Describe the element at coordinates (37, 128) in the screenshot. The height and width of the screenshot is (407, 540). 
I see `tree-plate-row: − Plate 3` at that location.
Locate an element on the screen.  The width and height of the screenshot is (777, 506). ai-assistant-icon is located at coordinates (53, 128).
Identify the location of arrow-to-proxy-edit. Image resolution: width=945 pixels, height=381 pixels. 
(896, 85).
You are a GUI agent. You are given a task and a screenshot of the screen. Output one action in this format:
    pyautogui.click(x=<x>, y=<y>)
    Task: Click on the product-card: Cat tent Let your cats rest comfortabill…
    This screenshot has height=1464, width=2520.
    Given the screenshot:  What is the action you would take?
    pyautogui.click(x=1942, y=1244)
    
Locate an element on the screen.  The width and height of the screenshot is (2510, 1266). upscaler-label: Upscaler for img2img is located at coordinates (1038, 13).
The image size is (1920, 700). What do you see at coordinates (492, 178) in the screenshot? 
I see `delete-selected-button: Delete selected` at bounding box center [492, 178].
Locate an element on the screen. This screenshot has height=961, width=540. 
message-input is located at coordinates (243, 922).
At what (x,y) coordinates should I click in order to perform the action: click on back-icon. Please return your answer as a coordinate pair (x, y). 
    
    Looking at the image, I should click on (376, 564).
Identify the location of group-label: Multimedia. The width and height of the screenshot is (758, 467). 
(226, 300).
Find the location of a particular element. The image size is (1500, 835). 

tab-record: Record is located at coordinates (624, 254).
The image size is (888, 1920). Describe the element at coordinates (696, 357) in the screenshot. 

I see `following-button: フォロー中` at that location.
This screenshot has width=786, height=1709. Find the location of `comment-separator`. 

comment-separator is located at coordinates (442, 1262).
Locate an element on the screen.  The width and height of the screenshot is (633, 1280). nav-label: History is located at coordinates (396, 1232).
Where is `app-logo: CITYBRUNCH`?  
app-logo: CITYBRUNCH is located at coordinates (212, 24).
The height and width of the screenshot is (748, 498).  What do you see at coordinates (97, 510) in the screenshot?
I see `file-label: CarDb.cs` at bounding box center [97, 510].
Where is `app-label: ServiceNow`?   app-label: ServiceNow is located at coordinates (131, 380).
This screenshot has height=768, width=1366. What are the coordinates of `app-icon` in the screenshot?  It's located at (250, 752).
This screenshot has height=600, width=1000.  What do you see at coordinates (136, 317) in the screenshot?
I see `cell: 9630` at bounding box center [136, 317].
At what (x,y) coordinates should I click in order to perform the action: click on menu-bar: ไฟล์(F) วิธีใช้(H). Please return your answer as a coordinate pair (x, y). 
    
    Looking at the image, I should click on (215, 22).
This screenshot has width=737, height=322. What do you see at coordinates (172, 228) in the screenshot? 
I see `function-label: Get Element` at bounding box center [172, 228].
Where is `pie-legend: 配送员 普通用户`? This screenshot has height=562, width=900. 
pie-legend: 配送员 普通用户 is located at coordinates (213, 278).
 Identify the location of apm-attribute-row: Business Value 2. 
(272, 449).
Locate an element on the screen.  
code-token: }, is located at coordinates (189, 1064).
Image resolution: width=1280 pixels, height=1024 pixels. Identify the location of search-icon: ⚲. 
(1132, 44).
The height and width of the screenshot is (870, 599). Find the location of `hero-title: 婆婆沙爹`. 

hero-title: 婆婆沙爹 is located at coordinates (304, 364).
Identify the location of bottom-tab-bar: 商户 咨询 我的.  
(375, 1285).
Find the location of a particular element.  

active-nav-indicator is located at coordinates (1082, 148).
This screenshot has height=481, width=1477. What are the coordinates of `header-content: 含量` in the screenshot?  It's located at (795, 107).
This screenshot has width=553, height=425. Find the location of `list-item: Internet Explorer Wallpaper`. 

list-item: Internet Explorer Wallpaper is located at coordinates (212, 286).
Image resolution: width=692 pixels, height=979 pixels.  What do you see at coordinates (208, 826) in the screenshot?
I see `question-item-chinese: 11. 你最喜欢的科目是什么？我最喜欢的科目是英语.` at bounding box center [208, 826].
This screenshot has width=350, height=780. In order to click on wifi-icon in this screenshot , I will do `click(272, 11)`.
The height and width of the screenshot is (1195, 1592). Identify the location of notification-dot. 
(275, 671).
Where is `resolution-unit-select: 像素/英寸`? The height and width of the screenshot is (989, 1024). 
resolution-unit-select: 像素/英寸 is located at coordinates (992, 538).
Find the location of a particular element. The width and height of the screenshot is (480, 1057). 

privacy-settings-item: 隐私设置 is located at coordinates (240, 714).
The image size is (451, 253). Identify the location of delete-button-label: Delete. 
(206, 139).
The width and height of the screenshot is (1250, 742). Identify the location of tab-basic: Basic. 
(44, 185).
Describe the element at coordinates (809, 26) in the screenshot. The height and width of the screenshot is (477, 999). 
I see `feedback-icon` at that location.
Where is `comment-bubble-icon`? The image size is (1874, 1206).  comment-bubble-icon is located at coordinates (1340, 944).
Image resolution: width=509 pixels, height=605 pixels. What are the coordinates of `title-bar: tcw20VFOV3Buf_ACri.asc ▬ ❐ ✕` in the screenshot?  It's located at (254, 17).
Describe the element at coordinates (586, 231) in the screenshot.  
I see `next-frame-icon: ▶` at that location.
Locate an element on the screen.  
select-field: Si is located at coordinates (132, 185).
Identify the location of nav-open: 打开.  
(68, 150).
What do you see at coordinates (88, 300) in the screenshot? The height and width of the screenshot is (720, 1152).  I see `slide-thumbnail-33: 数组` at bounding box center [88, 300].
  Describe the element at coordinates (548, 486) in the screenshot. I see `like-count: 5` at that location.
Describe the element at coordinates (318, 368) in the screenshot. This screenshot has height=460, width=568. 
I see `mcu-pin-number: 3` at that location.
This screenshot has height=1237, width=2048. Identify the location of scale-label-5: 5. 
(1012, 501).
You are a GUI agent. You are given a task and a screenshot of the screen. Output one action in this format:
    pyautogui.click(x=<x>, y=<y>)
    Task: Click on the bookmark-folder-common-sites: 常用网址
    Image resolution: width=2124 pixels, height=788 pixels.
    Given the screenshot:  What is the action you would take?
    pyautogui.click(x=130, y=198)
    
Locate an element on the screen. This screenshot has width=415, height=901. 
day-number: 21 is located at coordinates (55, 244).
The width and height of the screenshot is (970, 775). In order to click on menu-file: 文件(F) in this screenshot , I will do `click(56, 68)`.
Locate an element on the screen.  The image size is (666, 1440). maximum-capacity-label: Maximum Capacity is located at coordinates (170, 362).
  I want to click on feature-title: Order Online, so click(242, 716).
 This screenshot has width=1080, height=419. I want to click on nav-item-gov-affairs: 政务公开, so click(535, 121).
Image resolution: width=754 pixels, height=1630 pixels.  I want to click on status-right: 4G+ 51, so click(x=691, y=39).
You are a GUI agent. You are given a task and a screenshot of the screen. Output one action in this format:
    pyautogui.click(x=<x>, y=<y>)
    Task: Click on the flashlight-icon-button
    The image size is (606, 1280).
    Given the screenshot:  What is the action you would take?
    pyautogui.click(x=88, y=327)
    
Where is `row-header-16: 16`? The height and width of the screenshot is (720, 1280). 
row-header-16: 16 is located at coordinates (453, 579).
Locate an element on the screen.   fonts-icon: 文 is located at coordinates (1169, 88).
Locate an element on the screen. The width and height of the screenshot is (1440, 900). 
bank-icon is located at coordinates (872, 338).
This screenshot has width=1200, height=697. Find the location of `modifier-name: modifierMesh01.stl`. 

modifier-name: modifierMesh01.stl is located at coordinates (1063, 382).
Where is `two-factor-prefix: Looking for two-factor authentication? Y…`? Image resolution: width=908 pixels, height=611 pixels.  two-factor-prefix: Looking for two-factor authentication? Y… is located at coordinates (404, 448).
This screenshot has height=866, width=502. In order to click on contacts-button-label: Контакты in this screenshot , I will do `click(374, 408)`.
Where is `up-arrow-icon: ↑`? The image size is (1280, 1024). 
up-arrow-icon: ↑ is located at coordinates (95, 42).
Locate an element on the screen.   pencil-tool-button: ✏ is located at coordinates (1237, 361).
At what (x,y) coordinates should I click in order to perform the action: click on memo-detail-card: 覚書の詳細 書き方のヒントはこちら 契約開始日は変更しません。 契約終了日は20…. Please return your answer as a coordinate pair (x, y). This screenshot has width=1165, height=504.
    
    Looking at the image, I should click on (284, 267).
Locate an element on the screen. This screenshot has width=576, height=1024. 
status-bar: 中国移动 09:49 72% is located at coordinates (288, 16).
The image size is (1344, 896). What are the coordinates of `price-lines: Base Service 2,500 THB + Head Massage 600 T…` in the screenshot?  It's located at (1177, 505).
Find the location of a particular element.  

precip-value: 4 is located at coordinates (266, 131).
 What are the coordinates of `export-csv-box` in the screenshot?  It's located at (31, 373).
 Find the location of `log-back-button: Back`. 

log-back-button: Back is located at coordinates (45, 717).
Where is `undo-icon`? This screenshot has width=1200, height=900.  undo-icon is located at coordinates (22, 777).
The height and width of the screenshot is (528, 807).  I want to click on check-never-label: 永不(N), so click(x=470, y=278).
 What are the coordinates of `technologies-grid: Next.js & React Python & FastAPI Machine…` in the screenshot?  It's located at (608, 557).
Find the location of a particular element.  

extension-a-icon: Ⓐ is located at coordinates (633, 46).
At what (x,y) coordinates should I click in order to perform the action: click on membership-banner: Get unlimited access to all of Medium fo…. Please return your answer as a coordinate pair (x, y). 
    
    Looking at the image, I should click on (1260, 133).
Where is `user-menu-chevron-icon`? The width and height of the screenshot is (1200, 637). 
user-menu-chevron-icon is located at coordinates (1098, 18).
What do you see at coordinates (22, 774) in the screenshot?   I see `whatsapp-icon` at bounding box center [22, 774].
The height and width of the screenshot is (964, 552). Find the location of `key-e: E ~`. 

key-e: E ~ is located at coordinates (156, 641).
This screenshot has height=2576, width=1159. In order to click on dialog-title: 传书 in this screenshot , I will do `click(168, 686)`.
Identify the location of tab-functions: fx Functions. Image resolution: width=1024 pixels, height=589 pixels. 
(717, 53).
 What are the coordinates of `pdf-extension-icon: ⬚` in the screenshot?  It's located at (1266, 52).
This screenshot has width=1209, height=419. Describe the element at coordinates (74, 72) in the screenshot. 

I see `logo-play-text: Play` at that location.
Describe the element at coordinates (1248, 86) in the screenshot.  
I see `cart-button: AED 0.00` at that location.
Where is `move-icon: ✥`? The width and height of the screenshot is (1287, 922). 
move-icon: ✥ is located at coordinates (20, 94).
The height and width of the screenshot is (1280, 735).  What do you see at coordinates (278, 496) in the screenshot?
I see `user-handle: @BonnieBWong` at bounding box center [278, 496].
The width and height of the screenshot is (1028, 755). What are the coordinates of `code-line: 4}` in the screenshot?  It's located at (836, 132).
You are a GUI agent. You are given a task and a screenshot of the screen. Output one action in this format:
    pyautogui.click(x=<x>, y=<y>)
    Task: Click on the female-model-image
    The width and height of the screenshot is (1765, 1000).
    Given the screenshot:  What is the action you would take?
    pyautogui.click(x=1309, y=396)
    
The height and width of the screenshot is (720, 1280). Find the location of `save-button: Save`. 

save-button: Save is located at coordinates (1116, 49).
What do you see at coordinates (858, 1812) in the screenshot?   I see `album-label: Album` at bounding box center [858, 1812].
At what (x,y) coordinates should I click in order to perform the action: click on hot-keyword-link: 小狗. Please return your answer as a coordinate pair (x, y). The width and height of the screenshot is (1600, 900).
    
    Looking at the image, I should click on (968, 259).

> **TASK GOAL**:
Please repeat, word for word, the part of the listing above that opens with the line containing "is (1280, 1024)." and closes with the line containing "coordinates (1237, 361).", including both of those lines.

> **EXERCISE OUTPUT**:
Where is `up-arrow-icon: ↑`? The image size is (1280, 1024). 
up-arrow-icon: ↑ is located at coordinates (95, 42).
Locate an element on the screen.   pencil-tool-button: ✏ is located at coordinates (1237, 361).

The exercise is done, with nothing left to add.